• _What is required_
Word for word, restate the line containing "Click the generated pink hash text" and all the lines that come after it in the entries below. Include nothing from before it.

• _Data provided_
- - -
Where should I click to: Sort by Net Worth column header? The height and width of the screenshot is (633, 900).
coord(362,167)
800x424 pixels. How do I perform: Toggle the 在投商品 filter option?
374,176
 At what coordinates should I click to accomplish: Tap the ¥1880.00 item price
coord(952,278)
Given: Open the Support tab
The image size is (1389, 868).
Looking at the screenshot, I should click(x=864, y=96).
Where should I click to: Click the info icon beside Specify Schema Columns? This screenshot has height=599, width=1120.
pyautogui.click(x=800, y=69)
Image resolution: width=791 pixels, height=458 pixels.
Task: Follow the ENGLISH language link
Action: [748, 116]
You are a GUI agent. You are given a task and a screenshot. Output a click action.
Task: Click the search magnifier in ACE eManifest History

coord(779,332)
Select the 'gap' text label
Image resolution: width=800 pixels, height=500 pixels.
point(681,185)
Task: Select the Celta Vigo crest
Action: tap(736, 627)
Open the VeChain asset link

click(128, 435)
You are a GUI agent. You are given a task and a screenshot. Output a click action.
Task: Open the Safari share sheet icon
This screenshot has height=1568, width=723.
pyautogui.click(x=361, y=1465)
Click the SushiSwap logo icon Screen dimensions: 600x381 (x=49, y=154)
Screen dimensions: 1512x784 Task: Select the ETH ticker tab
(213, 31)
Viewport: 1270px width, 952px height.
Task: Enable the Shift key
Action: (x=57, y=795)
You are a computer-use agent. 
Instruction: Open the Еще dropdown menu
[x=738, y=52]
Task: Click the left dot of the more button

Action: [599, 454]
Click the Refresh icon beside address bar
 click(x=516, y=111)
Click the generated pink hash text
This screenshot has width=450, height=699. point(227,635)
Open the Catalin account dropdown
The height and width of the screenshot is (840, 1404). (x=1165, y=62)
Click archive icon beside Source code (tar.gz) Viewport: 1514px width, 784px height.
- - -
• _Final answer_
Click the generated pink hash text
This screenshot has width=450, height=699. point(227,635)
Open the Catalin account dropdown
The height and width of the screenshot is (840, 1404). (x=1165, y=62)
Click archive icon beside Source code (tar.gz) Viewport: 1514px width, 784px height.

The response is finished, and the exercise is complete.